This instruction also has opcode 03. The mod field is 11 since there are two register operands. The reg field specifies the destination register, 001 for ECX. The r/m field gives the source register, 000 for EAX. The mod-reg-r/m byte of the instruction is therefore 11 001 000, or C8 in hex. The machine code for the instruction is 03 C8.

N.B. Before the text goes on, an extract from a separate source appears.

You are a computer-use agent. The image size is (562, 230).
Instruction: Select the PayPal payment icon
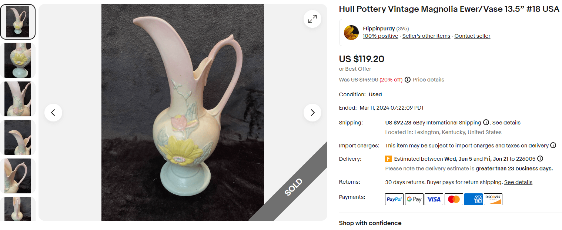(394, 199)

Next consider the instruction

 mov edx, [ebx]

Figure 4.3 or Appendix D gives the opcode as 8B. Since the operand [ebx] is indirect addressing using no displacement, the mod field is 00. The reg field contains 010, the code for EDX. The fourth line of the mod=00 group shows address DS:[EBX], that is, register indirect addressing in the data segment using the address in EBX. Therefore the r/m field is 011. Putting these fields together gives a mod-reg-r/m byte of 00 010 011 or 13, and the entire instruction assembles to 8B 13.

Now look at

 xor ecx, [edx+2]

Figure 8.2 or Appendix D gives the opcode of this instruction as 33. The memory operand uses indirect addressing and a displacement of 2, small enough to encode in a single byte 02. Therefore the mod field is 01. The reg field contains 001 for ECX. Figure 9.5 gives the r/m field as 010. Putting this together gives a mod-reg-r/m byte of 01 001 010 or 4A, so this instruction has machine code 33 4A 02.

Next consider an instruction that uses scaling.

 add eax, [ebx + 4*ecx]

This type of instruction is useful to process an array almost as in a high level language. You can store the starting address of the array in EBX, and the array index in ECX (assuming that indexing starts at 0). The index is multiplied by the scaling factor 4 (the size of a doubleword), and added to the base address to get the address of the array element. Figure 4.5 gives the opcode as 03. The mod-reg-r/m byte is 00 000 100 or 04 for no displacement, destination register EAX, and SIB byte used. The SIB byte is required since the instruction includes both base and index registers. Its fields are scale=10 for 4, index=001 for ECX, and base=011 for EBX, giving a SIB byte of 10 001 011 or 8B. The object code is therefore 03 04 8B.

Next we look at

 sub ecx, value[ebx + 2*edi]

where value references an address in the data segment. The opcode for this sub instruction is 2B. This address is treated as a 32-bit displacement, and there is both a base and an index register. Therefore mod=10, reg=001 (for ECX), and r/m=100 (for SIB needed). The fields of the SIB byte are 01 (for scaling factor 2), 111 (for index register EDI), and 011 (for base register EBX). The displacement doubleword will contain the run-time address of value. The machine code is therefore 2B 8C 7B xxxxxxxx, where the x's represent the address of value.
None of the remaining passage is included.